Evenings and weekends brought some respite so the store worked hard to take advantage and to be ultra ready. And Perry upskilled staff during the downtime to keep them busy and boost morale (91% of colleagues are now multiskilled, compared with 31% when he arrived).
Finally, on 15 December and two months late, the roadworks ceased. But there was no time for relief. “Christmas hit us like an avalanche,” he says. “Normally you glide in but we had to be fit and ready.”
Which, it was. And the turnaround is complete. And sales - in a declining market - far from being impacted in the longer term, are up 2.8% year on year and customer numbers up 3,000 a week.
Presenting his case to a panel of judges at the Guildhall Perry admits to appalling nerves beforehand. “The Guildhall is imposing and so alien to my world.”
Yet his modesty (“I’m not perfect and I don’t pretend to be the smartest or the cleverest”) and passion (“the shop floor is everything to me”) shone through as he condensed 30 years of retail experience into a bravura performance over 20 minutes. And it needed to: the competition was the fiercest the judges could remember. And being on last didn’t help. “Waiting all day for the final slot was hard, but I felt better once I got in the room,” he says.
As to the night itself, Perry can barely remember much about the moment.
“I just remember Adam Leyland pausing before he announced the winner. The first word I heard was Sainsbury’s and my partner, Sue, reacted before I did. I was so stunned and shocked. Then there was an eruption of excitement from my table. It was amazing. I don’t remember anything after that, who I met, or what I did on stage. After that we had a few drinks and I spent a lot of time texting and ringing colleagues. It was a moment of great pleasure and I wanted to share it.”
New town, new job, no regrets
Perry joined Sainsbury’s in 1985 as a graduate trainee and “loved it”. “I was really excited. It was a whole new experience, a new town, a new job, and no regrets.” But it’s not been plain sailing. “I had a meteoric rise, then a plateau,” he says. “I was a deputy for five years and got frustrated. I went through a period where I was staring in the mirror thinking ‘what next?’ I wasn’t making the progress that I thought I should be making in my head”

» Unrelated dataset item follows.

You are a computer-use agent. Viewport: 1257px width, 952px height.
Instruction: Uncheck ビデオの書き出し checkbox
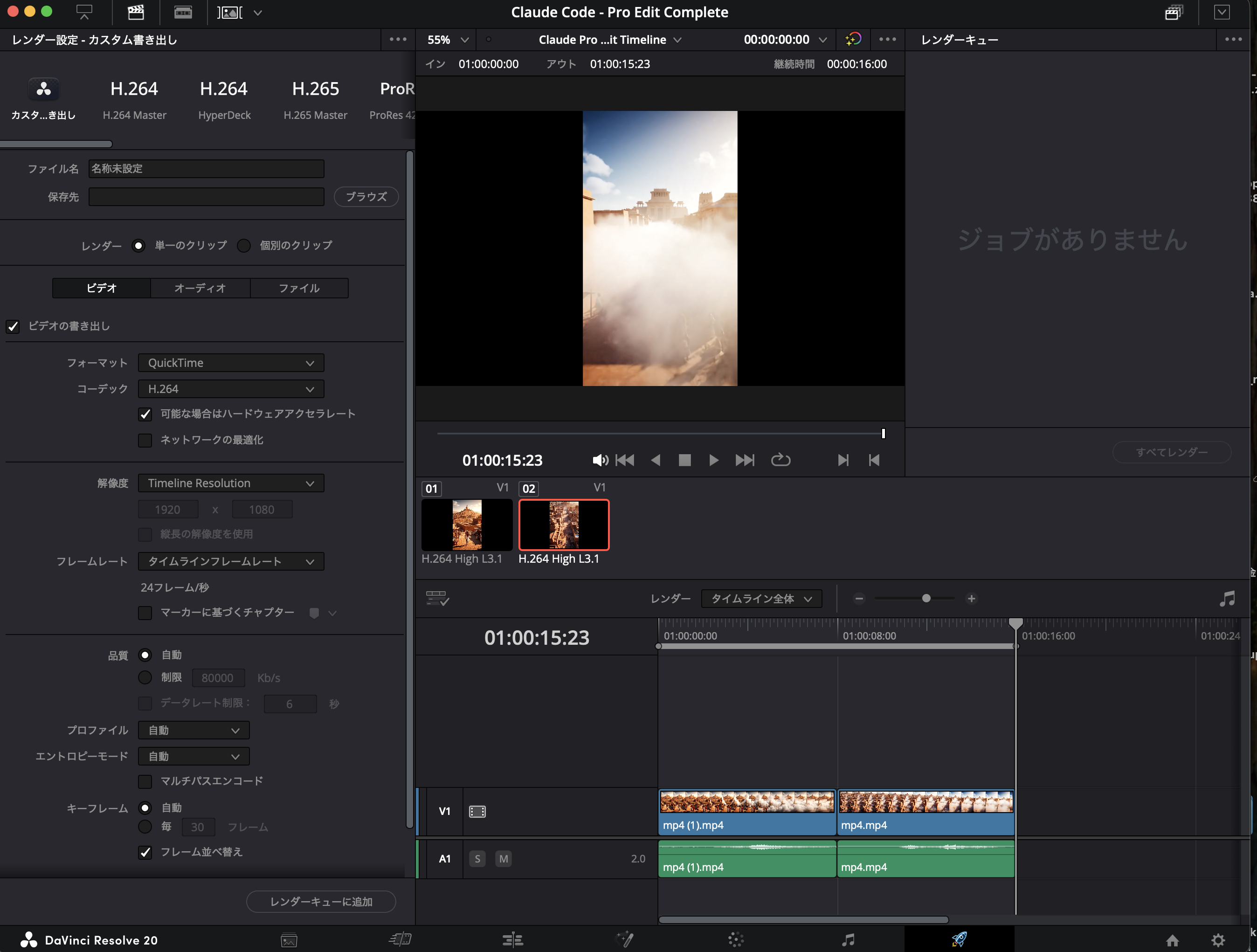point(13,326)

He snapped out of his malaise thanks to a regional manager called John Hayler. “He saw a spark in me and I connected with him,” says Perry. “He believed in me, gave me the opportunity and self-confidence and the belief. Ten years later I am still working for him.”

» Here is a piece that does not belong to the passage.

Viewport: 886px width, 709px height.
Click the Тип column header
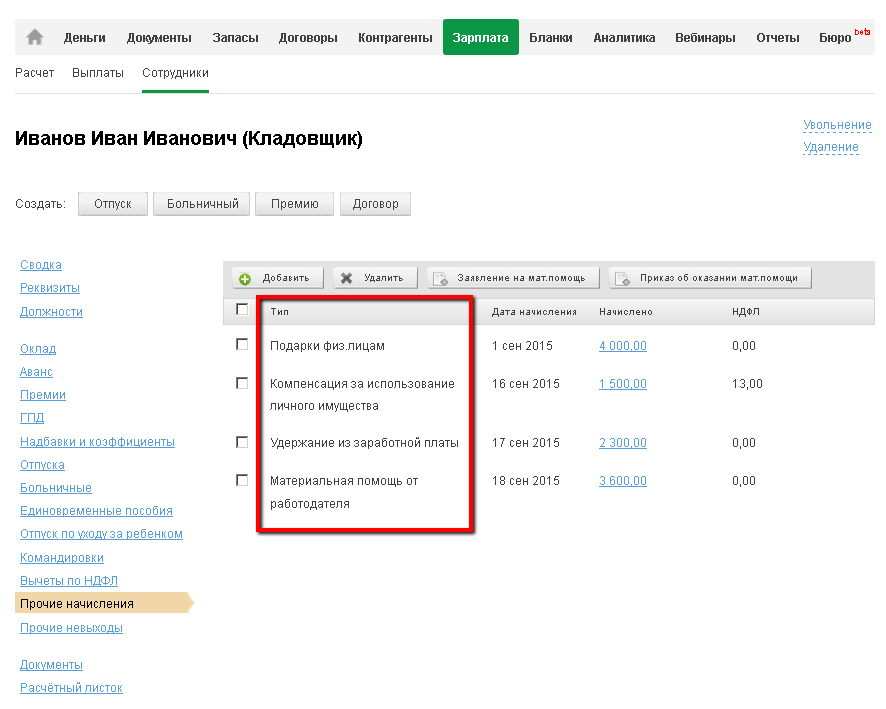pos(280,312)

That experience taught him a great deal about management and the pressures young store managers find themselves under. “It’s a very complex time but there is enough support and resource you can draw from to get you through the early days,” he says. “My values are akin to Sainsbury’s - trust, respect, integrity, transparency and realising the importance of people - and that’s what I always fall back on. I needed someone to believe in me a And now I understand my responsibility to others.”
As well as the 340 colleagues at Heyford Hill he now manages three Sainsbury’s Locals. “Having three c-stores is exciting; it’s a very different dynamic and a different customer. From a personal development view it’s the next stage for me.”
However, it was Heyford Hill he took the trophy home to. “It felt like a football manager bringing home the FA Cup. The response was overwhelming. They all clapped me in and the trophy has gone around the store. Everyone has wanted to hold it and touch it and look at it. There is a real sense it’s a team prize. And that’s what I wanted. It’s the highlight of my career.”
Snapshot
Status: I’m with my partner, Sue, and daughter, Megan, 16. I was preparing my presentation while she was doing her GCSEs.
CV: Joined Safeway as a part-timer aged 16. Joined Sainsbury’s in 1985 as a graduate and was an assistant manager 18 months later. Appointed deputy manager at a new store in Fareham in 1993 and won his first store manager role on the Isle of Wight in 2002. More store manager roles followed and Perry was shortlisted for Sainsbury’s store manager of the year in 2006. He joined Heyford Hill in 2014.
Best career advice: Be prepared to ask and get help. And learn from the people around you. Show vulnerability because business is a complex and changeable thing.
Currently reading: Churchill Factor by Boris Johnson.
Currently listening to: Oasis and Blur. That’s my era.